GOAL - From the Cassandra replication thread below, reproduce word for word the passage that opens with the words containing "3. Change replication_factor" and closes with "of the data.".

DOCUMENT PASSAGE -
● ● ● ● ●

Jeremiah,
Thanks!
I'm running 1.0.8, two interesting things to note:
- I don't have sufficient disk space to handle the straight bump to a
replication factor of 4, so I think I'm going to have to do it one by
one (1,2,3 and 4) with a bunch of cleanups in between.
- Also, using a LOCAL_QUORUM doesn't work since my application has a
hard response time limit then my read speed ends up being the speed of
the slowest node. What I want is LOCAL_ONE which doesn't exist in the
API (unless I missed something).
Yes, CASSANDRA-3483 is really what I'm looking for.
--david
On 3/5/12 8:02 AM, Jeremiah Jordan wrote:
You need to make sure your clients are reading using LOCAL_* settings
so that they don't try to get data from the other data center. But
you shouldn't get errors while replication_factor is 0. Once you
change the replication factor to 4, you should get missing data if you
are using LOCAL_* for reading.
What version are you using?
See the IRC logs at the begining of this JIRA discussion thread for
some info:
https://issues.apache.org/jira/browse/CASSANDRA-3483
But you should be able to:
1. Set dc2:0 in the replication_factor.
2. Set bootstrap to false on the new nodes.
2. Start all of the new nodes.
3. Change replication_factor to dc2:4
4. run repair on the nodes in dc2.
Once the repairs finish you should be able to start using DC2. You
are still going to need a bunch of extra space because the repair is
going to get you a couple copies of the data.
Once 1.1 comes out it will have new nodetool commands for making this
a little nicer per CASSANDRA-3483
-Jeremiah
On 03/05/2012 09:42 AM, David Koblas wrote:
Everything that I've read about data centers focuses on setting
things up at the beginning of time.
I've the the following situation:
10 machines in a datacenter (DC1), with replication factor of 2.

● ● ● ● ●

DATA PROVIDED -
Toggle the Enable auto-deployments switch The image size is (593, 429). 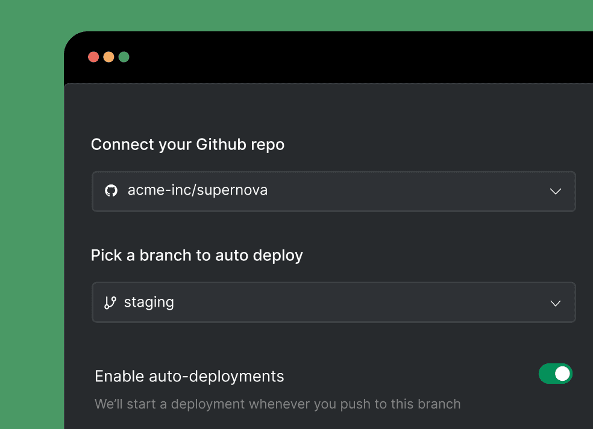[x=555, y=374]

● ● ● ● ●

TASK RESULT -
3. Change replication_factor to dc2:4
4. run repair on the nodes in dc2.
Once the repairs finish you should be able to start using DC2. You
are still going to need a bunch of extra space because the repair is
going to get you a couple copies of the data.